Friday, April 4, 2014

The Life of the Ego

The ego is a nebula contiguous to a bell. It is the facetiousness of detour followed by constant rain. It is a symptom of prepositions. Up, down, inside out, over and under, above and below. The ego is below the hair and above the neck. The ego is inside out on a sleeve, expanding involuntarily into sculpture. The ego is a kettledrum in the midst of a symphony. The pounding, the hammering, the rage for release, the irksome garlic of worry, the need for attention, the dashboard’s buttons and dials glowing with fulfillment on the way to the store.  

The ego causes itself to exist by posing as Bach. It is arranged in purple at one level and physical as steam when under pressure.
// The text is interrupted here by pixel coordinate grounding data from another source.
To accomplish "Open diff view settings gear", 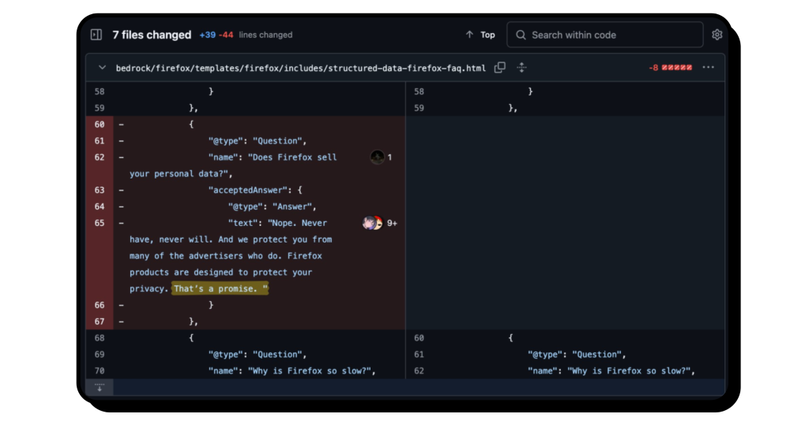I will 717,35.
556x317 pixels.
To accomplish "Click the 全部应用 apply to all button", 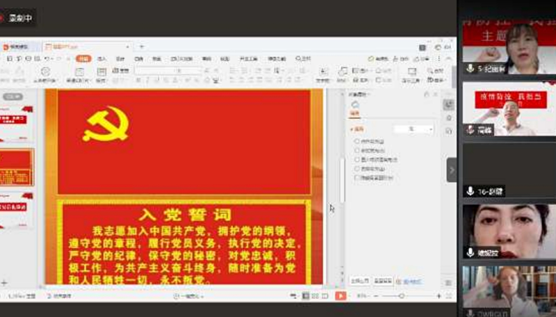I will tap(359, 282).
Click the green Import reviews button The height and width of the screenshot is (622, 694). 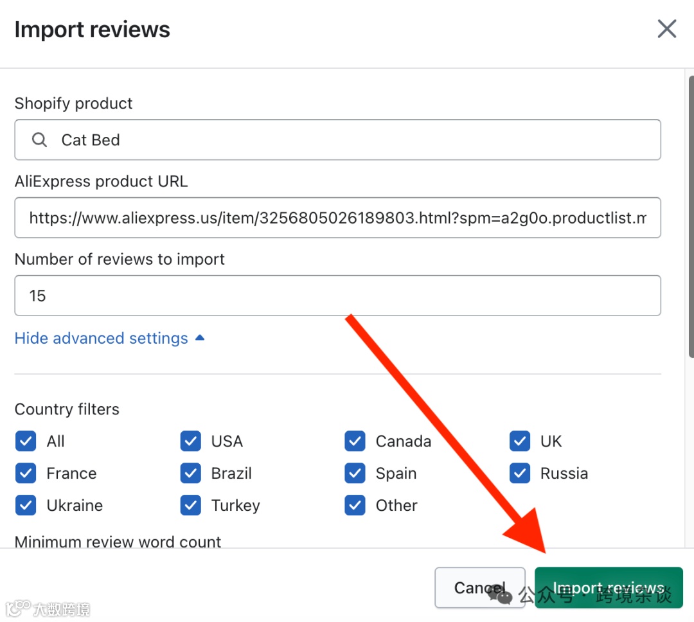click(x=608, y=587)
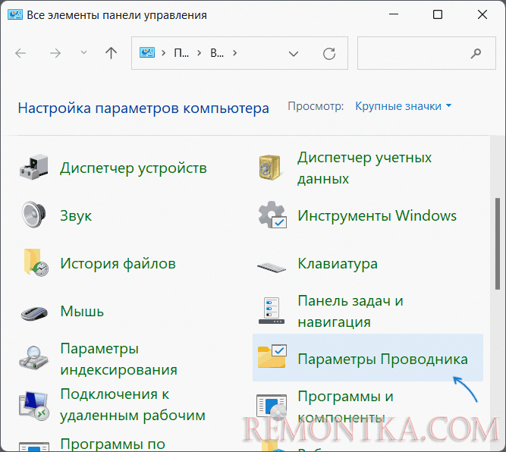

Some of it is pertinent to coffee and some of it is represented as a tirade on the other side of a wall.  

The ego is an egg of identity in which gasoline parachutes through its imprisonment offering fuel for the teasing velocities of a non-ego state on the other side of our skin. This is where magic happens, and alabaster and paper.  

Here is an ego lifting the spine of an idea: note how it growls under the weight of it, muscles bulging, biceps and quadriceps rippling with alliteration. The ego likes alliteration because it filibusters the garage of vowels in which stacks of National Geographic eddy in a cardboard box labeled fishing gear. Fishing gear is a mistake. The ego feels that it, too, is a mistake, and that consciousness is easier without it at times. The burden of identity is lifted in art. It is analogous to the little fire in all of us that crackles like a morning in the orchard when we feel the pain of exclusion.  

I write sonnets with lightning, says the ego, knowing this is untrue. But the effect is exciting. Sometimes a lie is a pleasure, a lie to oneself in particular, and occasions when a lie first approximates a truth, then becomes a truth and the former things we held as truths become lies, and the cycle continues, lies and truths morphing in and out of another, until life itself is a fiction, the ego a dream, a product of words, values pounded into us as children to be later relieved by drugs, angels of creativity coming to us unexpectedly, but always welcome. 


Pablo Saborio said...


This line struck a chord: The burden of identity is lifted in art

John Olson said...

Thank you, Pablo. I do find that it's true that an immersion in any creative endeavor is a release from the bounds of the ego and its clamor for attention.